Re: DSSSL and WYSIWYG Editing
Greg Kostello wrote:
> I find it interesting that you would assert that statement which is
> contrary to the evolution of document generation tools over the last
Evolutionary directions change. You don't have really powerful gills, do
you? =) What if someone asked you five years ago if millions of people
would be back to editing documents in text editors by 1997. You would
have thought I was nuts (so would I!). And who would have thought that
plain old ASCII email would be so popular? Only a small percentage of
the email documents I get take advantage even of the limited formatting
available in many modern email programs.
I don't believe that that particular devolution will last forever but it
isn't at all clear to me that the next big document UI paradigm will be
the same as the last one.
> As computers and software has become more powerful, document
> authoring tools have become more and more WYSIWYG. Sure some people want
> to be able to edit in draft mode, but people now always have the option
> of editing in full WYSIWYG mode.
I'm not arguing that that option should ever be removed. But the more
complicated documents become the less people will be *interested* in
wasting screen real estate with headers, footers and generated tables of
contents. And despite all of the research and usability testing WYSIWYG
editing is still *hard*. I've spent many hours "debugging" lists that
misnumbered themselves, margins that extend too far or not far enough
> While the tech-doc market may require
> function over form, the office-document market has moved in the opposite
Offices that emphasize form for internal-use documents will eventually
put themselves out of business.
> IMHO, if DSSSL moves in a direction which precludes the ability to
> easily and efficiently author in a WYSIWYG mode, then I believe in is
> unlikely to be adopted.
DSSSL was designed with WYSIWYG in mind. You can make DSSSL stylesheets
that do not look very WYSIWYG until the generated text is generated but
the same holds of standard wordprocessors.

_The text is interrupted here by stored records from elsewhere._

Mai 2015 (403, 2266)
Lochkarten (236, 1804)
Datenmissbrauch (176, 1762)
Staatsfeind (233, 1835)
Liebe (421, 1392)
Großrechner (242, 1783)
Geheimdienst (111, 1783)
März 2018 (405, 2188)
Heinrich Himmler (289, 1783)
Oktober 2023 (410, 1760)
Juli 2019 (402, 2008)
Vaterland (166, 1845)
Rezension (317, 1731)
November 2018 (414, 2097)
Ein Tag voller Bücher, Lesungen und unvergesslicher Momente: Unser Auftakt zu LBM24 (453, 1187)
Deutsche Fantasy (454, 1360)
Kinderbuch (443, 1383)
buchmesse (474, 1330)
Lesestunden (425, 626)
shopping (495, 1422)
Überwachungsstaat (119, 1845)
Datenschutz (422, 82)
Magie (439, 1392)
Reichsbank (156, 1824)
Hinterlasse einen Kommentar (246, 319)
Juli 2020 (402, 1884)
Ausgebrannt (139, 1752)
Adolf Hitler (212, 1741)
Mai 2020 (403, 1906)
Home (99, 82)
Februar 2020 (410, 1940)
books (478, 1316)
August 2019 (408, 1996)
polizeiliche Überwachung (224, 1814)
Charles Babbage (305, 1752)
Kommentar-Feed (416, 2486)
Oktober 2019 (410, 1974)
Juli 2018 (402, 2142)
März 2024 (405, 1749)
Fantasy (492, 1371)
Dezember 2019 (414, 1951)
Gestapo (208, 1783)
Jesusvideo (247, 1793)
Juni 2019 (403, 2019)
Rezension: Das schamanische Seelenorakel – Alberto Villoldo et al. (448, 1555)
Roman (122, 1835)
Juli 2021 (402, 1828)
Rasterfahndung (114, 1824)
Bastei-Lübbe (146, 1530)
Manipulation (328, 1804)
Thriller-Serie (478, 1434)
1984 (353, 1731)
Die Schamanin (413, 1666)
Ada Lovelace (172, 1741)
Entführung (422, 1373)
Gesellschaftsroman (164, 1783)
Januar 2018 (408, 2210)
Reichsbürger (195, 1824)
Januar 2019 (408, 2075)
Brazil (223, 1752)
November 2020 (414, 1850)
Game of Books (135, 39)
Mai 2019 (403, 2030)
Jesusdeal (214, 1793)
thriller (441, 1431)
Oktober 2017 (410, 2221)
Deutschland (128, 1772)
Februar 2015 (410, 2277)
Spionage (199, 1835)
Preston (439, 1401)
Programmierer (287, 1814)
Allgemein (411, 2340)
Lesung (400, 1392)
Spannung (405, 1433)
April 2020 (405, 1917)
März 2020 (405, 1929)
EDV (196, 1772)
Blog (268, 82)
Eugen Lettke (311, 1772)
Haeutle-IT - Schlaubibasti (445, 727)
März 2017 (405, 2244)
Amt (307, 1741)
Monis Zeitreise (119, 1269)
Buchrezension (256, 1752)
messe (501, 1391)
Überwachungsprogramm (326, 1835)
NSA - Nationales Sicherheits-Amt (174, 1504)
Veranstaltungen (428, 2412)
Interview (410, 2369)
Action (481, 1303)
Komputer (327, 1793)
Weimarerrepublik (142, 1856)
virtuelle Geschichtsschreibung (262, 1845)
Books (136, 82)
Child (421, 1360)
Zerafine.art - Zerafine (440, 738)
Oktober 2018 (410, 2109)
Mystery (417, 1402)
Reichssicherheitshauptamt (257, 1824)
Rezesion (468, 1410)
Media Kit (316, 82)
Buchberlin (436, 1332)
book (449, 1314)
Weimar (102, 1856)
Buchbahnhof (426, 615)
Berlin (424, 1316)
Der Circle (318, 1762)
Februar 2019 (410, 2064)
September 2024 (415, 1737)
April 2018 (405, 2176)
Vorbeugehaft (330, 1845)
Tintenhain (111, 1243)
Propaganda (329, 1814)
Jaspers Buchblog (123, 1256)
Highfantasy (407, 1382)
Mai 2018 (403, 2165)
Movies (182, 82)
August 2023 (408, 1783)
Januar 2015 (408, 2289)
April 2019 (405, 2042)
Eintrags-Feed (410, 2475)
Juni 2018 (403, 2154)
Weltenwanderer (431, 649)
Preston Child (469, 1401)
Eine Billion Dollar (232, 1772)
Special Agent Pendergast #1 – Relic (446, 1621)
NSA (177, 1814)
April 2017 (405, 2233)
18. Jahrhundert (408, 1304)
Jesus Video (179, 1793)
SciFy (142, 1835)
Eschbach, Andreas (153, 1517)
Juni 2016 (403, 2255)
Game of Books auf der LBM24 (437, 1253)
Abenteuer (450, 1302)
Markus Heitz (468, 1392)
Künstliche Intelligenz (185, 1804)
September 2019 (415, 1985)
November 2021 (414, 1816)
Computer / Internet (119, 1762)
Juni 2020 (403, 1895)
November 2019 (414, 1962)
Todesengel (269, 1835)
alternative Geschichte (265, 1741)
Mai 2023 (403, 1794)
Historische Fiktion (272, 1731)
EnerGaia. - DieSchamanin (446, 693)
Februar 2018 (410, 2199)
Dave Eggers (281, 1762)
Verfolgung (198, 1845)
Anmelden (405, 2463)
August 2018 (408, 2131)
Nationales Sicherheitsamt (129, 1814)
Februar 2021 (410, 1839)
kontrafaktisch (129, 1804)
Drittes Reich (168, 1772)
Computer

> There are ways to give users visual cues to changes in structure. For
> example, section break is used in Word and a visual component can be
> displayed if desired.
Then you are moving away from WYSIWYG. What you've got now is What You
See Is More Than What You Get.
> I have been around long enough to remember when people said that images
> could not and should not be shown in a editor. They are too inefficient
> and they get in the way. Nor should we show different fonts, nor
> multiple columns, nor fractional point fonts, headers, footer, etc.,
> etc. Now, of course, these are standard features on modern word
> processors. IMHO, this is a step forward, not a step backwards.
I agree. But the *next step forward* will be to make much of that stuff
increasingly optional and decreasingly "in your face" while you are
authoring. Images are content so they should usually be displayed. Many
other things you mention are powerful visual cues to structure and
should usually be displayed. A lot of other stuff should be relegated to
In other words WYSIWYG should be delegated from a user model to a
metaphor and must be combined with other metaphors (such as three
dimensional steps representing element nesting, the "tag" metaphor, tree
and web metaphors) to emphasize structure and efficiency over form.
There will always be a minority of the population for whom form is most
important, of course, the designers, typographers etc. Even they will
probably switch modes when they are working on medium sized documents
where structure, links etc. are important.